CONSIGNES |
(a) D'après l'extrait sur le biogaz en Inde, répondez brièvement :
(i) Quelle part du mix énergétique indien le charbon représente-t-il encore ?
(ii) À combien est estimé le coût de l'usine de Barsana ?
(iii) Quel est le prix du gaz naturel liquéfié par mètre cube ?
(b) Donnez la suite de l'extrait sur le biogaz en Inde, à partir de sa dernière phrase.

En parallèle, l’Inde, troisième émetteur mondial de gaz à effet de serre, cherche à diversifier son mix énergétique, où le charbon domine encore à hauteur de 70 %. L’intégration du biogaz, bien que modeste dans l’ensemble, contribue à réduire cette dépendance tout en soutenant une économie plus verte et durable.
Valorisation de la bouse et déchets agricoles : des bénéfices environnementaux et sociaux prometteurs
Le développement du biogaz ne se limite pas à produire une énergie plus propre. Il représente aussi une opportunité majeure pour transformer les pratiques agricoles et améliorer les conditions de vie des agriculteurs. En permettant de valoriser des déchets tels que la bouse et les résidus de culture, le secteur des bioénergies offre une nouvelle source de revenus aux communautés rurales. Les paysans, autrefois limités à des activités agricoles, deviennent désormais des acteurs de la transition énergétique.
Cette transition a également des effets directs sur l’environnement. En évitant la combustion des résidus agricoles, une pratique encore répandue et source de pollution atmosphérique importante, ces projets contribuent à une meilleure qualité de l’air. En outre, les engrais produits dans ces usines remplacent les produits chimiques coûteux et polluants, réduisant ainsi l’impact environnemental de l’agriculture.
Les bioénergies : un secteur encore en quête de compétitivité
Malgré ces perspectives encourageantes, le biogaz reste confronté à plusieurs défis structurels. Le coût élevé des installations, comme l’usine de Barsana estimée à 25 millions de dollars, limite la capacité de déploiement rapide à grande échelle. De plus, le prix du biogaz, qui s’élève à environ 14 dollars par mètre cube, est encore largement supérieur à celui du gaz naturel liquéfié (6 dollars par mètre cube), un concurrent direct massivement importé par l’Inde. Cette différence tarifaire freine son adoption commerciale, malgré son bilan environnemental plus favorable.

ENTRÉES EXTRAITES |
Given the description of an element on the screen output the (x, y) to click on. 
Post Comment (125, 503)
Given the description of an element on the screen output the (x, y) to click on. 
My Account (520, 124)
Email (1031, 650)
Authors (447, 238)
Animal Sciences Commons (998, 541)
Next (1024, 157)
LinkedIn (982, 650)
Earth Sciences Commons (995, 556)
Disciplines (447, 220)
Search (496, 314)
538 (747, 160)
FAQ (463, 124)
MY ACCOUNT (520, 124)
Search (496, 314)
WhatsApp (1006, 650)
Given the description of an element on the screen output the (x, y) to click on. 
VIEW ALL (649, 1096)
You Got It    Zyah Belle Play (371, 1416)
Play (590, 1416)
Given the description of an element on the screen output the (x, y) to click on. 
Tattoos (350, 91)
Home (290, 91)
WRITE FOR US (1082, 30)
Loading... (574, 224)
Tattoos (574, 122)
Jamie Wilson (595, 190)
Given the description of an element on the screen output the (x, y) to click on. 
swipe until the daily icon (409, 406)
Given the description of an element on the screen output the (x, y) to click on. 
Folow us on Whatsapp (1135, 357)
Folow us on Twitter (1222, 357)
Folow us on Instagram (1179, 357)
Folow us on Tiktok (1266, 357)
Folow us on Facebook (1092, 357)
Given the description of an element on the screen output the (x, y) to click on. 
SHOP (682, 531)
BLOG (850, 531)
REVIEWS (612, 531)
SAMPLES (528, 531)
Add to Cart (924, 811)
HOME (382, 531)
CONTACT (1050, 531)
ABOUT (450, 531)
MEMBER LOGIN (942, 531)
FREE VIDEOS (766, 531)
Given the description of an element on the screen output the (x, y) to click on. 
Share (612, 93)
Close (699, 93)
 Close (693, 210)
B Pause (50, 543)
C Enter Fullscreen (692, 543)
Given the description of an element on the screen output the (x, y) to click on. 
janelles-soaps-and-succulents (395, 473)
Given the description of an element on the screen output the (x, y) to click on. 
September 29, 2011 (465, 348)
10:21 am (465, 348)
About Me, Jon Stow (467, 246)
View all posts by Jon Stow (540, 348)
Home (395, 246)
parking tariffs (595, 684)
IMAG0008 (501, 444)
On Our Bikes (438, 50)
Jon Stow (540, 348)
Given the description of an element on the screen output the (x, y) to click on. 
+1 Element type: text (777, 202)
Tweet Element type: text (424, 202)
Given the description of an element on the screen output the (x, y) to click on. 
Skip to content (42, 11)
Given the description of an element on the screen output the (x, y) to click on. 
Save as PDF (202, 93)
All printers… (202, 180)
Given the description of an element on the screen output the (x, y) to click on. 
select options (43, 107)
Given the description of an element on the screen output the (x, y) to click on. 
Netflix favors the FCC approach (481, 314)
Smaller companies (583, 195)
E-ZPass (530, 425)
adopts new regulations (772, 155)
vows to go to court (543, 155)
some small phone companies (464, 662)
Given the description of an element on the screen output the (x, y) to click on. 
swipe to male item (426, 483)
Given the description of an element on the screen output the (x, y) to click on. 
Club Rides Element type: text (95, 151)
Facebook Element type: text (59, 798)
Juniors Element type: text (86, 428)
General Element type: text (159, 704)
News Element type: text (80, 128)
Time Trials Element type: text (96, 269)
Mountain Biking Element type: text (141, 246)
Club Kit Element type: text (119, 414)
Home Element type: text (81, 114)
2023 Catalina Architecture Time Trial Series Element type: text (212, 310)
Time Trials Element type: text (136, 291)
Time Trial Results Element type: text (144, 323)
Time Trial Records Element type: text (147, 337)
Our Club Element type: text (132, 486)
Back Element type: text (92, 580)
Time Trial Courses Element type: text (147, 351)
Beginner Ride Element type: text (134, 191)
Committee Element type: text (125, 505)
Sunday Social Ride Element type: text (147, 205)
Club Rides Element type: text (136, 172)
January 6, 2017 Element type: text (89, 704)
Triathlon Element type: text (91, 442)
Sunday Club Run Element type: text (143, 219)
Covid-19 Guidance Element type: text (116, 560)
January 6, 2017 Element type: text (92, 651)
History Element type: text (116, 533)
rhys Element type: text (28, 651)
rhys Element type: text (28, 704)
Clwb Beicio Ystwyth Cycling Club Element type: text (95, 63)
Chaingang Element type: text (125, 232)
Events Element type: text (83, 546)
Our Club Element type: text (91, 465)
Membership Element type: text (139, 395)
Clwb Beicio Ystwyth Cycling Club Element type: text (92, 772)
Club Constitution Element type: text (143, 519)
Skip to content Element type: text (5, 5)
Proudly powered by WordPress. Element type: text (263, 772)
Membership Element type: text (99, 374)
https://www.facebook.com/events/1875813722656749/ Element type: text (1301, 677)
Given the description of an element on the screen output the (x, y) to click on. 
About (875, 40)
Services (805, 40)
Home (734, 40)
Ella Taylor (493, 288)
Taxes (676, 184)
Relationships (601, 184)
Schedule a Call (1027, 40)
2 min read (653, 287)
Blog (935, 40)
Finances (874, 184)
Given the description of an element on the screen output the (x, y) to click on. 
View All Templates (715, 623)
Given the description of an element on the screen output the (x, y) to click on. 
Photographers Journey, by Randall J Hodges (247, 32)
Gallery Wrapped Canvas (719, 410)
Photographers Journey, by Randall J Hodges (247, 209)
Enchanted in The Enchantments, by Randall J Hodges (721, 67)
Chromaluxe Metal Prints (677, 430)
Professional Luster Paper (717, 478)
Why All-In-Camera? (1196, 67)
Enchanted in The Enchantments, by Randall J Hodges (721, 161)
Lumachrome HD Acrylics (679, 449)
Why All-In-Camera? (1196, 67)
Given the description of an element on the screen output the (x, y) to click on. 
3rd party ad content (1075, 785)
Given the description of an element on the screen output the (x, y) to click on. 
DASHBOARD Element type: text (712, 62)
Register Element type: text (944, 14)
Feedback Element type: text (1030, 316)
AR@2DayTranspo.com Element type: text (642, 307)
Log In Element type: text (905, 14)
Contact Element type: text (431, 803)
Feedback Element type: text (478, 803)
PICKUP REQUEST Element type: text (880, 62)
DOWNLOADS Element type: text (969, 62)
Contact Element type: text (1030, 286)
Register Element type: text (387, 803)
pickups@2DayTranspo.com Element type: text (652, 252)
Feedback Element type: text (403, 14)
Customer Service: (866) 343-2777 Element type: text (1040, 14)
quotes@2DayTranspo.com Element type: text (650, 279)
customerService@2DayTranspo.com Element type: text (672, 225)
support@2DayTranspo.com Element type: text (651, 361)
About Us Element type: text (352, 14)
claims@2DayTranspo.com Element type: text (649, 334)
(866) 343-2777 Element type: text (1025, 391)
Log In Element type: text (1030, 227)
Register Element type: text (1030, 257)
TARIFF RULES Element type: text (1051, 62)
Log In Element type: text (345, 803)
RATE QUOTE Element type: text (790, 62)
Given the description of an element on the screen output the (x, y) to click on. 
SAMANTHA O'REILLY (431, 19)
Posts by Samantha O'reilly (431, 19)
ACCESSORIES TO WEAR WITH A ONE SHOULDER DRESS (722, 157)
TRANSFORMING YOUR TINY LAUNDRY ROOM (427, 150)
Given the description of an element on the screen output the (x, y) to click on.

RÉPONSES |
(a)
(i) 70 %
(ii) 25 millions de dollars
(iii) 6 dollars par mètre cube

(b)
Un autre obstacle majeur réside dans l’approvisionnement régulier en matières premières. Bien que les régions rurales regorgent de ressources telles que la bouse et les résidus de culture, leur collecte reste logistique et coûteuse. Les contrats à long terme avec les agriculteurs, nécessaires pour garantir un approvisionnement stable, se heurtent souvent à des problèmes de confiance et d’engagement.
Un levier d’impact social et environnemental
Pour TotalEnergies et ses partenaires, l’investissement dans la production du biogaz en Inde dépasse les simples calculs financiers. Selon Sangkaran Ratnam, représentant du groupe en Inde, le biogaz représente avant tout une opportunité de soutenir les communautés rurales tout en promouvant des pratiques durables. L’impact de ces initiatives est visible à plusieurs niveaux : création d’emplois, réduction de la pollution, amélioration des revenus agricoles et sensibilisation à des pratiques plus respectueuses de l’environnement.
Bien que le biogaz reste une niche dans le vaste marché énergétique indien, son potentiel est indéniable. En exploitant des ressources locales et renouvelables, ce secteur peut servir de modèle pour d’autres régions du monde confrontées à des défis similaires. À plus long terme, les innovations et la baisse des coûts de production pourraient rendre cette énergie encore plus accessible et compétitive.